Verse 8 he says, “Though I caused you sorrow by my letter” – that – that severe letter was a letter that caused them sorrow, he says – “I do not regret it for the – though I did regret it.” At first when he wrote it he felt remorse because he was afraid they would react negatively to it and it would drive them further away. At first, in the natural human way he – he felt bad that he wrote such a severe and strong letter confronting their – their mutiny and their turning away from him and their disloyalty and their lack of love. But he says, “Now I don’t regret it for I see that the letter caused you sorrow though only for a while” – verse 9 – “I now rejoice not that you were made sorrowful, but that you were made sorrowful to the point of repentance.”
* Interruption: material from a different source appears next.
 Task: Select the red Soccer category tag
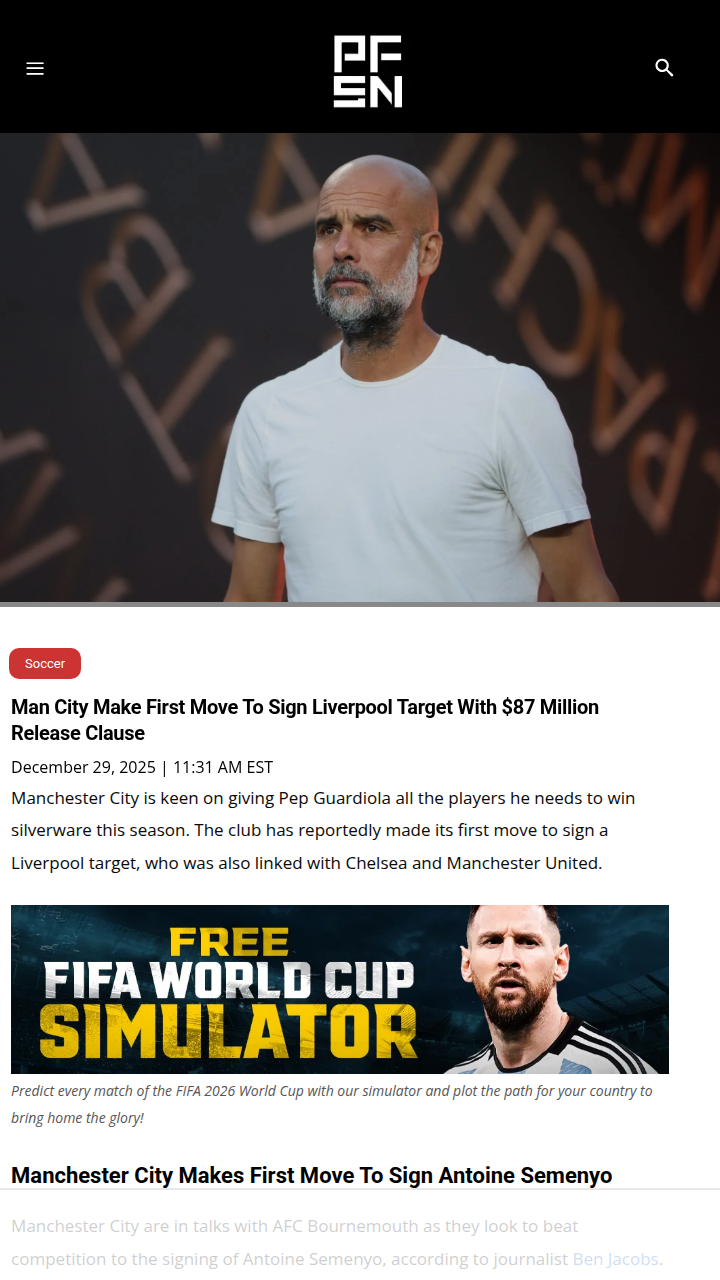tap(45, 663)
It did what I had hoped it would do. It made you sorrowful, but further in verse 9, “You were made sorrowful according to the will of God in order that you might not suffer loss in anything through us.” Your sorrow was a godly sorrow, it was a repentant sorrow. You regretted the way I had been treated and the way you had been disloyal. And verse 11, “For behold, what earnestness this very thing, this godly sorrow has produced in you.” What he’s reflecting on there is this earnest, zealous mourning, this longing for Paul. His letter had had a positive effect and brought them back to the place of loyalty and the place of commitment.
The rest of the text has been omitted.